##### Data records

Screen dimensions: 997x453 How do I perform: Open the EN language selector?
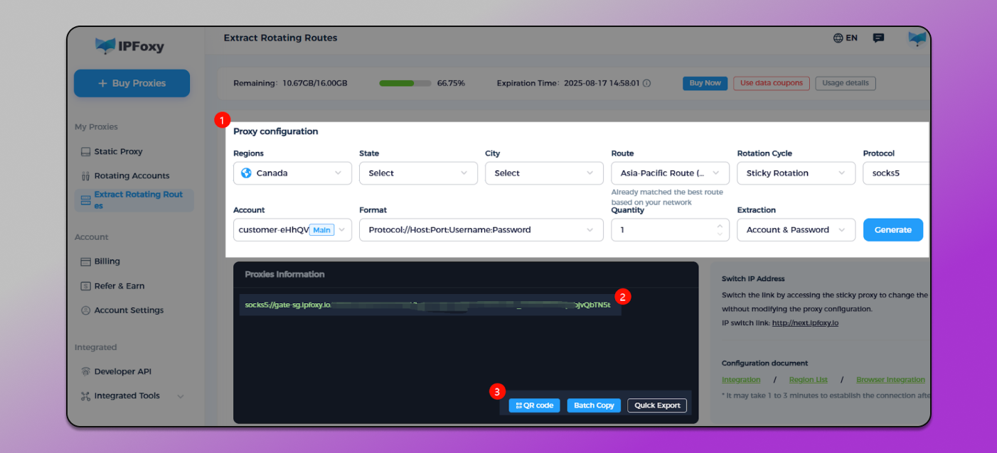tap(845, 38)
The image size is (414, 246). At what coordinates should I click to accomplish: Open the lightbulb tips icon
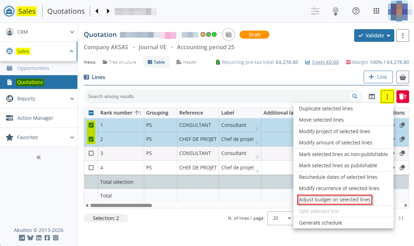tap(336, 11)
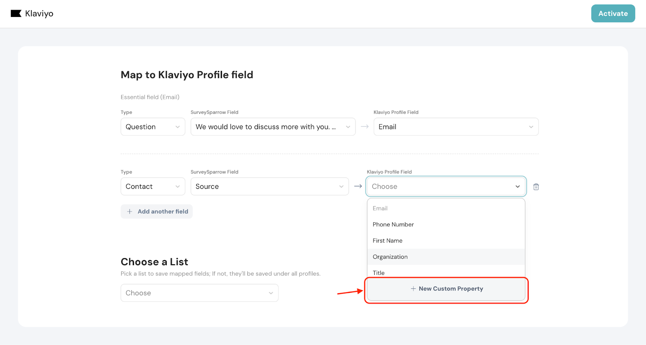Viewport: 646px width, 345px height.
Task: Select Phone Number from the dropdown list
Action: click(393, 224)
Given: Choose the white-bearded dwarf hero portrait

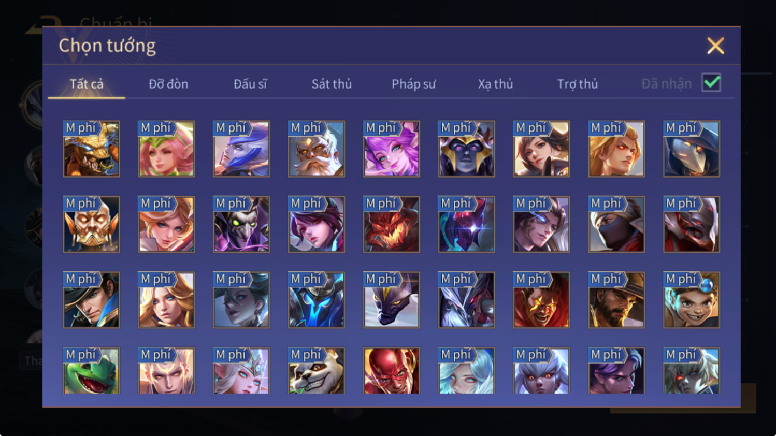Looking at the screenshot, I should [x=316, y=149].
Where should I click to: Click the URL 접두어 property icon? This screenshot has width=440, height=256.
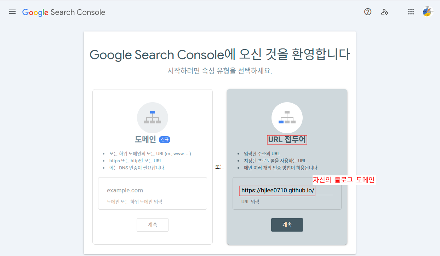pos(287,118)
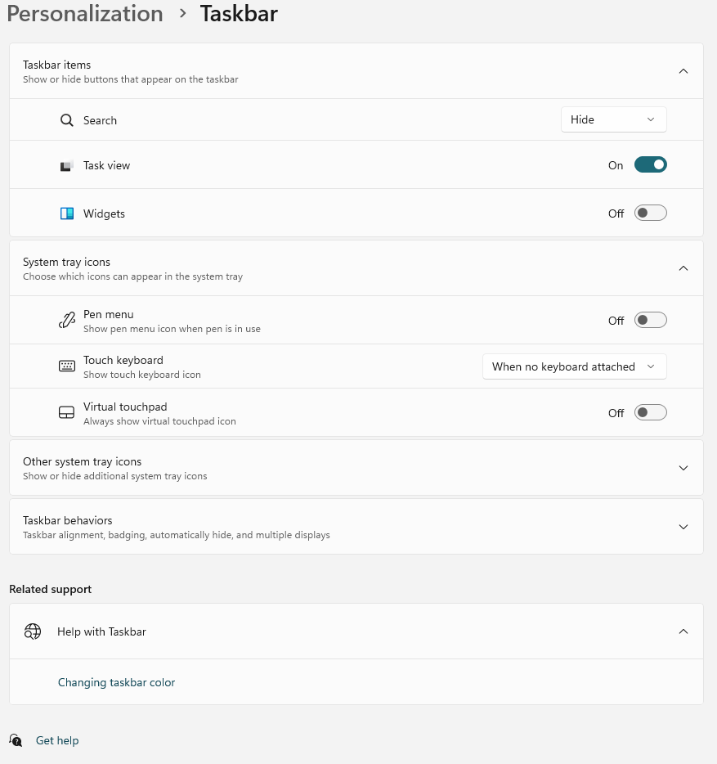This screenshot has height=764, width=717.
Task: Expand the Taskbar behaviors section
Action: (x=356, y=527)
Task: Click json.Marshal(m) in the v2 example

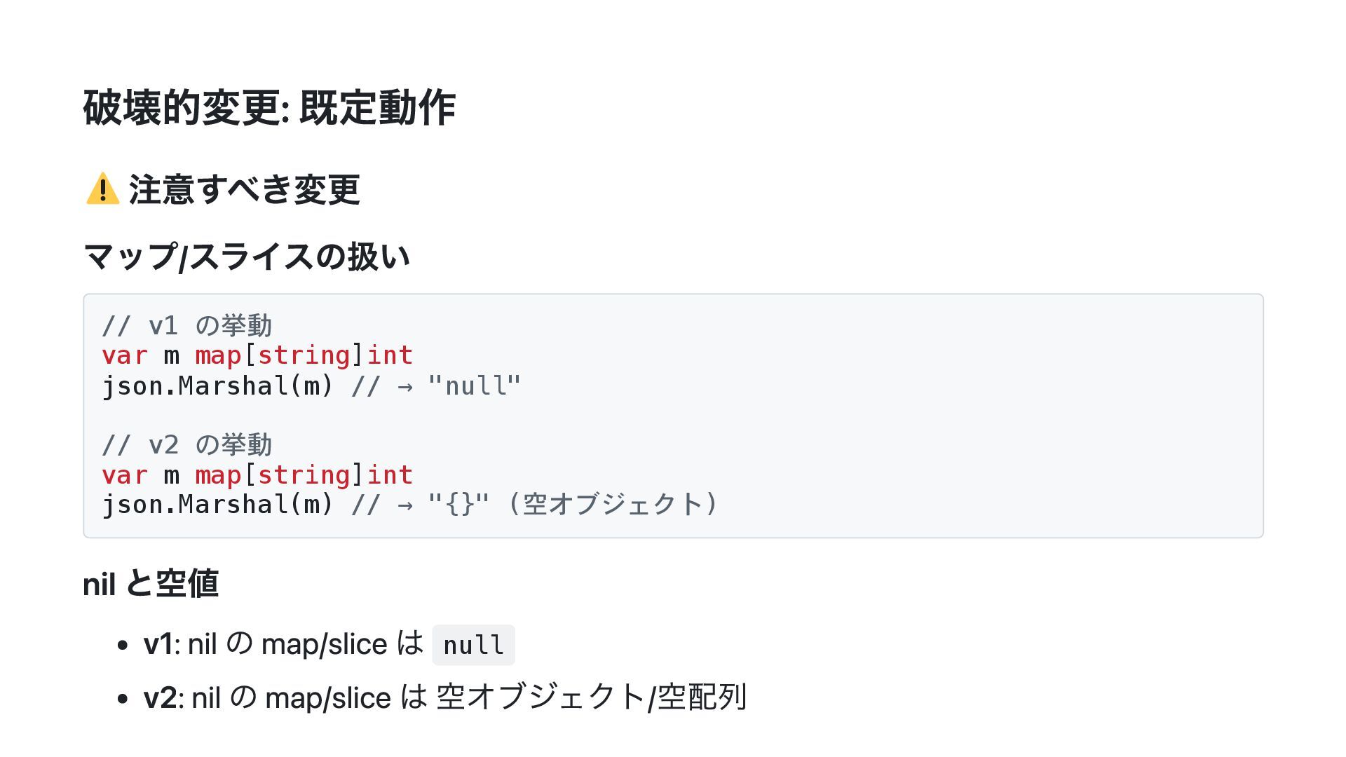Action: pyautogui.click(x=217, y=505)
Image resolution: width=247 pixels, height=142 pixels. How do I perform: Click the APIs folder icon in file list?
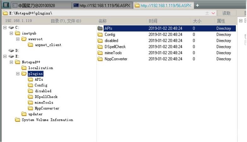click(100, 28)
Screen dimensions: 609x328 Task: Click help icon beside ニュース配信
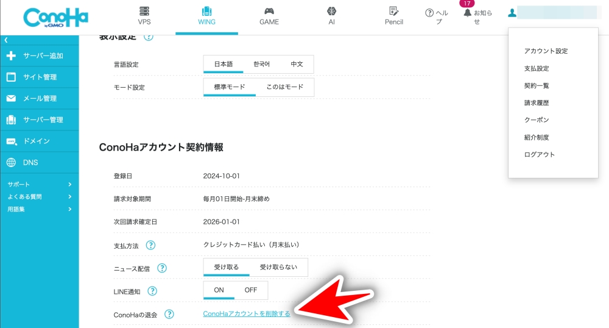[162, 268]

##########

• Exercise aim:
Type out all the records verbatim, minus images.

• Solution to this exercise:
Screen dimensions: 997x453 How do I perform: Open the EN language selector?
tap(845, 38)
The image size is (414, 246). At what coordinates should I click to accomplish: Open the lightbulb tips icon
tap(336, 11)
Viewport: 646px width, 345px height.
Task: Select Phone Number from the dropdown list
Action: click(393, 224)
Given: Choose the white-bearded dwarf hero portrait

Looking at the screenshot, I should [x=316, y=149].
Where should I click to: Click the URL 접두어 property icon? This screenshot has width=440, height=256.
pos(287,118)
This screenshot has height=764, width=717.
Task: Expand the Taskbar behaviors section
Action: (x=356, y=527)
Task: Click json.Marshal(m) in the v2 example

Action: pyautogui.click(x=217, y=505)
Image resolution: width=247 pixels, height=142 pixels. How do I perform: Click the APIs folder icon in file list?
click(100, 28)
Screen dimensions: 609x328 Task: Click help icon beside ニュース配信
[162, 268]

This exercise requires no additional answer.